:: Приведённый отрывок ::
########################################
«Манта Рэй» Пхуттипхонга Ароонпхенга. Этика отражённых камней

«Манта Рэй» (Kraben rahu)

Реж. Пхуттипхонг Ароонпхенг

Таиланд, Франция, Китай, 105 мин., 2018

Джунгли искрятся, мерцают россыпью новогодних огней. Сквозь них, через папоротниковые заросли и мшистые колтуны корней движется черный силуэт, обмотанный гирляндой, словно ползучими лианами. Что это за фигура, куда-то бредущая весь фильм Пхуттипхонга Ароонпхенга «Манта Рэй», так и не выяснится до конца. Некоторые посмотревшие (и тут же припомнившие другого тайского режиссера Апичатпонга Вирасетакула) вскоре написали, что исхудалый обнаженный человек с автоматом наперевес разыскивает в тропических лесах нелегальных мигрантов для быстрой расправы [1]. Но почему-то эти зрители, вопреки пришедшему им воспоминанию, не заподозрили в этом тёмном контуре дух самих джунглей. Тогда как предположение, не лишённое оснований, ведь здесь из земли, куда закапывают младенцев, прорастают цветные камни, а в мангровых корнях порой находят полуживых людей.

Раненого незнакомца и обнаружит, отправившись на «охоту» за светящимися кристаллами, главный герой фильма, рыбак с выжженными дешёвым осветлителем волосами. Он станет выхаживать безымянного больного и, когда тот сможет самостоятельно сидеть, постарается выспросить его историю. Тот будет молчать – не из угрюмого упрямства, но скорее безразлично, словно он никогда в жизни и не говорил ни на одном из языков. Тогда рыбак назовет нового знакомого Тхонгчаем в честь тайской поп-звезды Пхи Бёрда, в ранних клипах вглядывавшегося в океаническую даль с грустью Дилана из «Беверли Хиллз 90210». Собственно сюжет всей ленты сложится из взаимоотношений двух юношей – один из них возьмётся учить другого жить в мире, где коктейли на ярмарке заливают в полиэтиленовые пакеты, а у прибрежья водятся морские дьяволы — манта рэи.

Гигантские скаты, давшие название фильму, покажутся в кадре однажды – в той финальной точке, где уже не останется места ни рыбаку, ни незнакомцу. До этого они лишь мерцают, подобно неведомым существам из полузабытых преданий: главный герой расскажет Тхонгчаю, что дьяволы любят играть у берега с переливающимися камнями, и оба бросятся рыскать среди папоротников в поисках самых красивых кристаллов, чтобы, набрав их, выйти в море, робким свистом приглашая дьяволов к встрече. Но манты не откликнутся – неизменно уплывающие с ливнями, они не появятся, пока не прольется небо.
########################################
Строки данных о нажатиях
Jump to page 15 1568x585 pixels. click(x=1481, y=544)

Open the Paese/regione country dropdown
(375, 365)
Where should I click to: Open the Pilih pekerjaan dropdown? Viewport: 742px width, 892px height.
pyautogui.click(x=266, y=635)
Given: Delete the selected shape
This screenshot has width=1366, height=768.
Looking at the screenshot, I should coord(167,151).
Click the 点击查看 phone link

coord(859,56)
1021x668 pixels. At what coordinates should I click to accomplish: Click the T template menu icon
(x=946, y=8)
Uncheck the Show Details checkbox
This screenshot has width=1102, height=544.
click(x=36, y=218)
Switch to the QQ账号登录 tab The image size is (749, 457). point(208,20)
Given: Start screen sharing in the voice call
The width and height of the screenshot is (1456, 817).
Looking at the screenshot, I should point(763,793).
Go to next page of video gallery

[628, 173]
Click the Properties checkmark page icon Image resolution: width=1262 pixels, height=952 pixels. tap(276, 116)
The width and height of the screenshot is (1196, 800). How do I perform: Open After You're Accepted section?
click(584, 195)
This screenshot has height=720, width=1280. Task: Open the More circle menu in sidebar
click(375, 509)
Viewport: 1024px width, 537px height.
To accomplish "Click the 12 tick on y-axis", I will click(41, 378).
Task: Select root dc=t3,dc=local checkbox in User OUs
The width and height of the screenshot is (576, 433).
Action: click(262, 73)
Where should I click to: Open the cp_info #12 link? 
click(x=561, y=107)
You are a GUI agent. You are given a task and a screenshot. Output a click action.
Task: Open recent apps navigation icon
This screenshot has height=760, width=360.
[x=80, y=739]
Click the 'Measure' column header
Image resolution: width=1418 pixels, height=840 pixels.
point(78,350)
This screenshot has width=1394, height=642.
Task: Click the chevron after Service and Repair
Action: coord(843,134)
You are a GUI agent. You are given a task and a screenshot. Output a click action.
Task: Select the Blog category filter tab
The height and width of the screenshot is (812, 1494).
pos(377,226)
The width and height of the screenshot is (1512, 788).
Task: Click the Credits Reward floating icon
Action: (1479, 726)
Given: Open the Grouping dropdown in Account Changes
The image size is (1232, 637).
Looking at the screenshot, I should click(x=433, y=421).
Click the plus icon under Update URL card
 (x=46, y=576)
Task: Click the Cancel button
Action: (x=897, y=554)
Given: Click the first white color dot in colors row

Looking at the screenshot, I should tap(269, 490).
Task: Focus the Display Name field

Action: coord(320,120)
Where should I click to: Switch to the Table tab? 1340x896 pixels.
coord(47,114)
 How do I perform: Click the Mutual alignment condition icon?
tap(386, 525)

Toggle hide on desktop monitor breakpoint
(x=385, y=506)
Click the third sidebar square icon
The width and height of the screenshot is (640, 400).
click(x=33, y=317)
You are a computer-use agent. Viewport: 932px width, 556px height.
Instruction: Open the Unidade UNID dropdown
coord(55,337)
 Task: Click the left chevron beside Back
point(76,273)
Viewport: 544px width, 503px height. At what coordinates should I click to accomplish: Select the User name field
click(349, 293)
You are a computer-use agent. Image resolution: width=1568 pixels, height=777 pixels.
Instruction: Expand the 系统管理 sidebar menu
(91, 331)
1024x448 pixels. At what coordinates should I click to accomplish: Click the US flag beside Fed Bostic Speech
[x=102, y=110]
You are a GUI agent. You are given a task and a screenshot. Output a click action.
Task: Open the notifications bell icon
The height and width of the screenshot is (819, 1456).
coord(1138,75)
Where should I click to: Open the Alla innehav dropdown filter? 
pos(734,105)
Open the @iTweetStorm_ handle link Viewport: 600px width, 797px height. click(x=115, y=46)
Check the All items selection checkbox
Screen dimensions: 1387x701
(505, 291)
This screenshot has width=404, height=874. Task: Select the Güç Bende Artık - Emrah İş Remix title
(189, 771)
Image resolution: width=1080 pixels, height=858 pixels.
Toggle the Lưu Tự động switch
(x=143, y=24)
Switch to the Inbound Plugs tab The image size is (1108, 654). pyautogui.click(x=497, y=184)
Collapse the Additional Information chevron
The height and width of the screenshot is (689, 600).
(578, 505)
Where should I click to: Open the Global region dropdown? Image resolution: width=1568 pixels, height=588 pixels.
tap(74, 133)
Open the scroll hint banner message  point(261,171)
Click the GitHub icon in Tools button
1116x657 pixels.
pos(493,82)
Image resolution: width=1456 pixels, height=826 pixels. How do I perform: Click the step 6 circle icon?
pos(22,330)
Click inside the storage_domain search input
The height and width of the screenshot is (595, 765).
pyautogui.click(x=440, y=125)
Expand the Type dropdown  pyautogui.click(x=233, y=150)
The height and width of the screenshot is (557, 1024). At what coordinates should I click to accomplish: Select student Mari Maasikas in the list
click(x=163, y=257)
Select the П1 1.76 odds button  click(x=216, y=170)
########################################
:: Что нужно сделать ::
1: Перепишите часть списка от строки, содержащей «Image resolution: width=1456», до конца списка, заменив «storage_domain» на «storage_pool». Всё остальное оставьте как есть.
2: Напишите продолжение рецензии на фильм «Манта Рэй», начиная сразу после последнего приведённого предложения.

:: Ответы к заданиям ::
1:
Image resolution: width=1456 pixels, height=826 pixels. How do I perform: Click the step 6 circle icon?
pos(22,330)
Click inside the storage_pool search input
The height and width of the screenshot is (595, 765).
pyautogui.click(x=440, y=125)
Expand the Type dropdown  pyautogui.click(x=233, y=150)
The height and width of the screenshot is (557, 1024). At what coordinates should I click to accomplish: Select student Mari Maasikas in the list
click(x=163, y=257)
Select the П1 1.76 odds button  click(x=216, y=170)

2:
Вместо них кадр займут камни-приманки, буквально вымостив собой фильм Ароонпхенга: прорывая влажный дёрн, они вырастают из глубин, рассыпаются по дну, скапливаются в поясных сумках персонажей. Кристаллы загораются, сияют, расцвечивают ночной мрак. Рубиновые, лазоревые, малахитовые, они ощущаются избыточно визуальными, зачаровывая зрительский взгляд и препятствуя закономерному вопросу – из чего проистекает это расслабленное упоение прекрасным? Ведь не способна же в самом деле вызвать его вульгарная в своей сентиментальности игра новогодних огней, на которые так похожи подземные стекляшки? Но в «Манта Рэй» они наполняются чрезмерной красотой, сохраняя ее потаённость и обнажая разве что неопровержимую инаковость.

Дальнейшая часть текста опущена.